╭─ Exercise materials

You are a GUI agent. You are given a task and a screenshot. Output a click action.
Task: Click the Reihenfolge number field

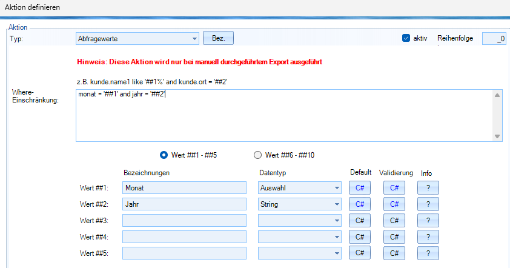click(x=494, y=39)
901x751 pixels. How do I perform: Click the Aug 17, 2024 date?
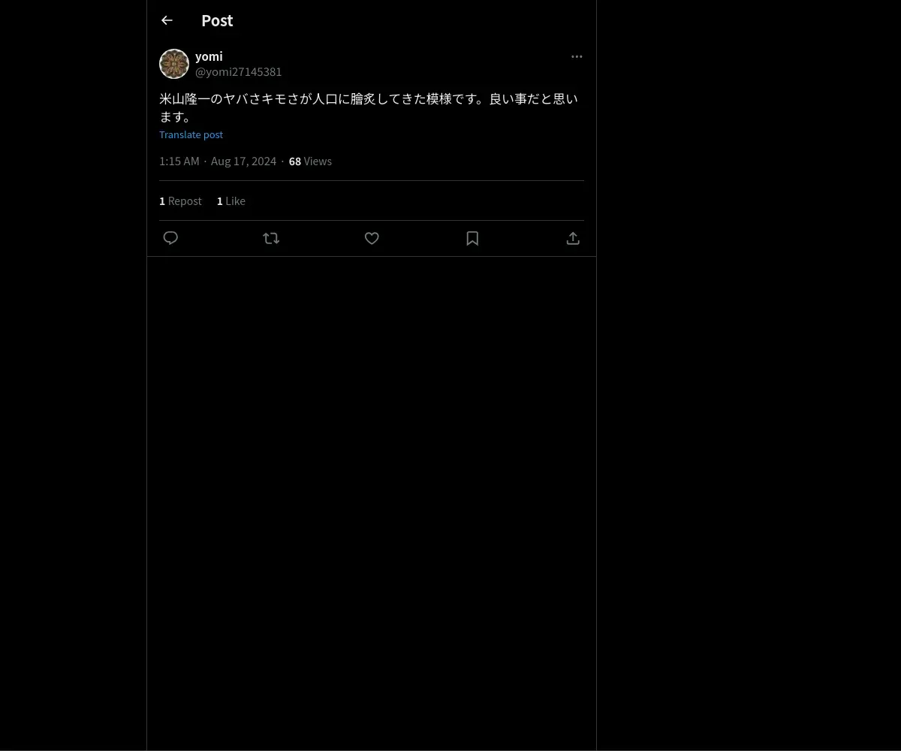pyautogui.click(x=243, y=161)
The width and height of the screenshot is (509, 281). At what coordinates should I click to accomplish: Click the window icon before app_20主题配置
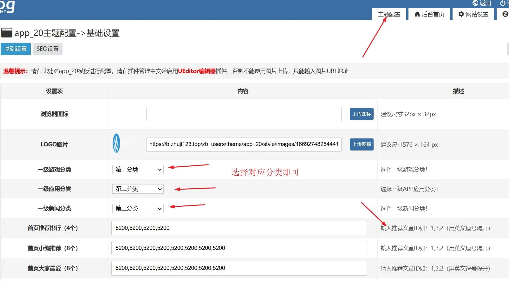[x=7, y=33]
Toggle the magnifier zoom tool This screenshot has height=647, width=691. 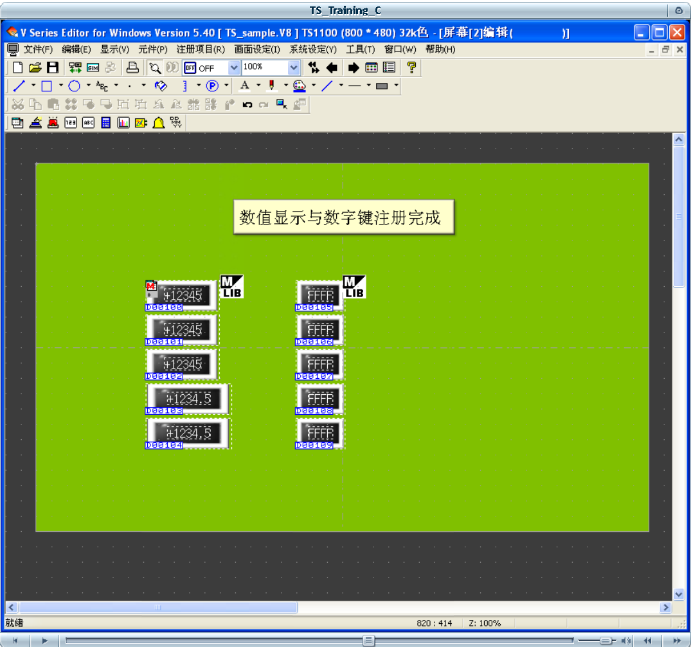(154, 68)
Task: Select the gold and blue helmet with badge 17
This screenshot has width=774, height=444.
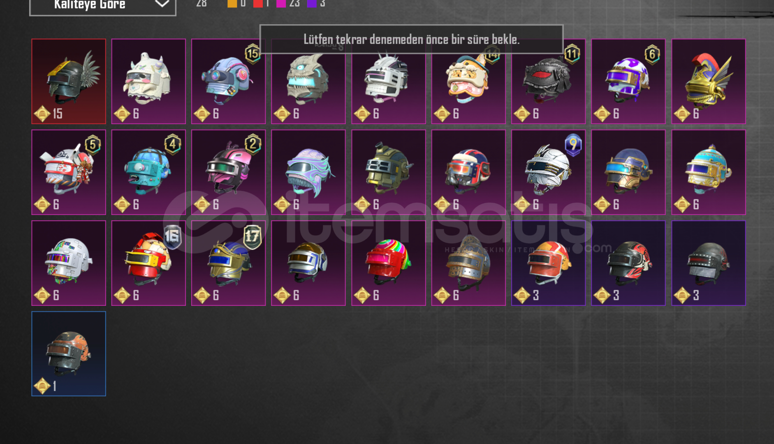Action: point(228,263)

╰─

Produce an exact copy of the lines from the line with "Task: Select the" through the last line of the data above, both ends included. No pictures belong in it.

## Exercise response
Task: Select the gold and blue helmet with badge 17
This screenshot has width=774, height=444.
Action: point(228,263)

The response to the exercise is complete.